Arrestation de François Compaoré : un signal positif

Arrestation de François Compaoré : Survie salue un signal positif et appelle à ce que la coopération avec la justice burkinabè s’approfondisse.

L’arrestation à l’aéroport Charles-de-Gaulles de François Compaoré, petit frère du dictateur burkinabè déchu en octobre 2014, en vertu d’un mandat d’arrêt international émis par le juge Yaméogo, qui enquête sur l’assassinat du journaliste Norbert Zongo et de ses compagnons de route, le 13 décembre 1998 au Burkina Faso. Selon son avocat, Me Olivier Sur, François Compaoré doit désormais être présenté à la justice française sous 48 heures.

Pour Thomas Borrel, porte-parole de l’association Survie, « c’est une bonne nouvelle qu’un suspect majeur comme François Compaoré soit enfin arrêté en France, alors qu’il se targuait récemment dans la presse de pouvoir circuler librement dans l’Hexagone. Ce premier signal positif doit désormais être suivi d’autres actes essentiels à la coopération avec la justice burkinabè : l’extradition de François Compaoré vers le Burkina Faso pour qu’il y soit jugé dans le cadre de l’affaire Norbert Zongo, mais également la création d’une commission rogatoire au sujet de l’assassinat de Thomas Sankara. Dans le cadre de cette autre affaire, la demande du juge d’instruction burkinabè est pour le moment restée sans suite, ce qui empêche notamment de demander la levée du secret défense sur certaines archives ».

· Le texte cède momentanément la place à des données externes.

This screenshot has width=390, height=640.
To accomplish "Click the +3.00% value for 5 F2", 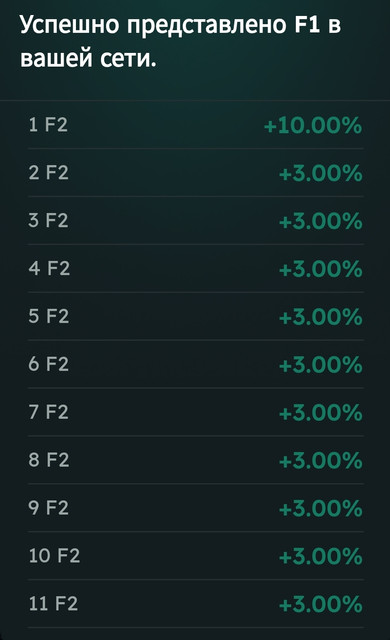I will click(x=321, y=317).
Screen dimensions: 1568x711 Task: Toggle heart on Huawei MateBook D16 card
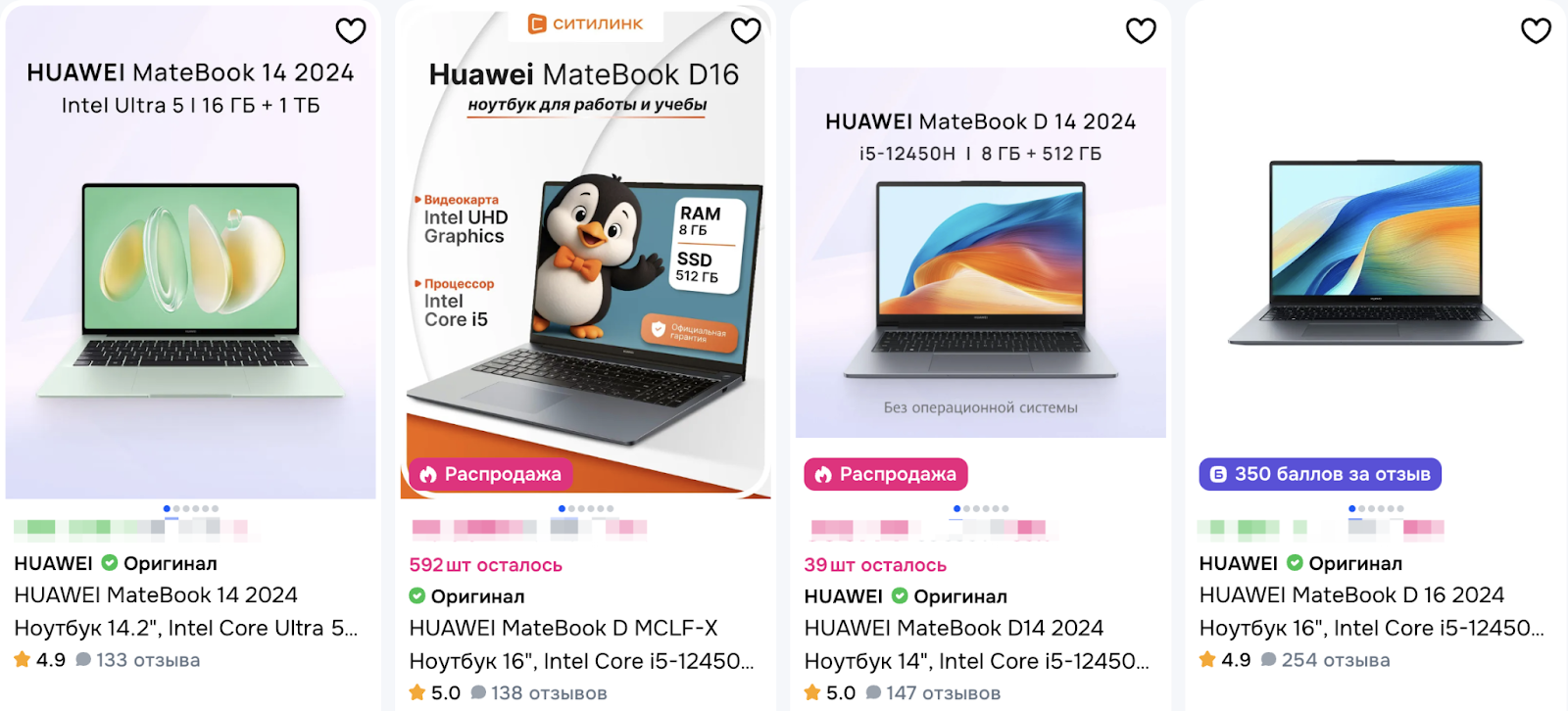click(x=746, y=31)
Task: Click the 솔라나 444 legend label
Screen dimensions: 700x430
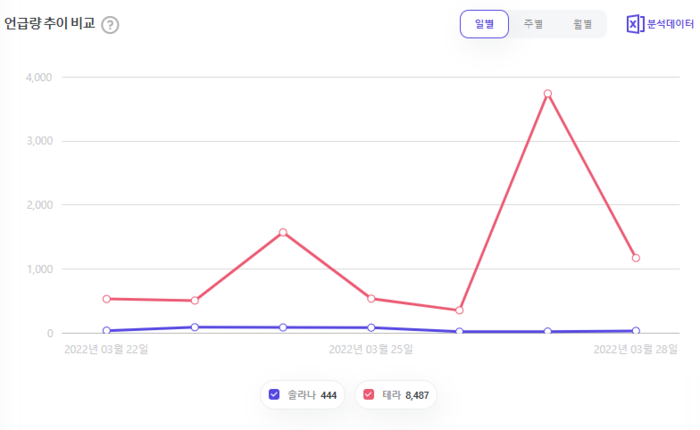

Une tribune collective publiée dans Libération le jour du 30ème anniversaire de l’assassinat du président burkinabè Thomas Sankara, le 15 octobre, rappelait que l’impunité dans ces deux dossiers ne peut qu’empoisonner les relations entre la France et le Burkina Faso, où le renversement populaire d’un dictateur soutenu par Paris a exacerbé l’espoir de justice.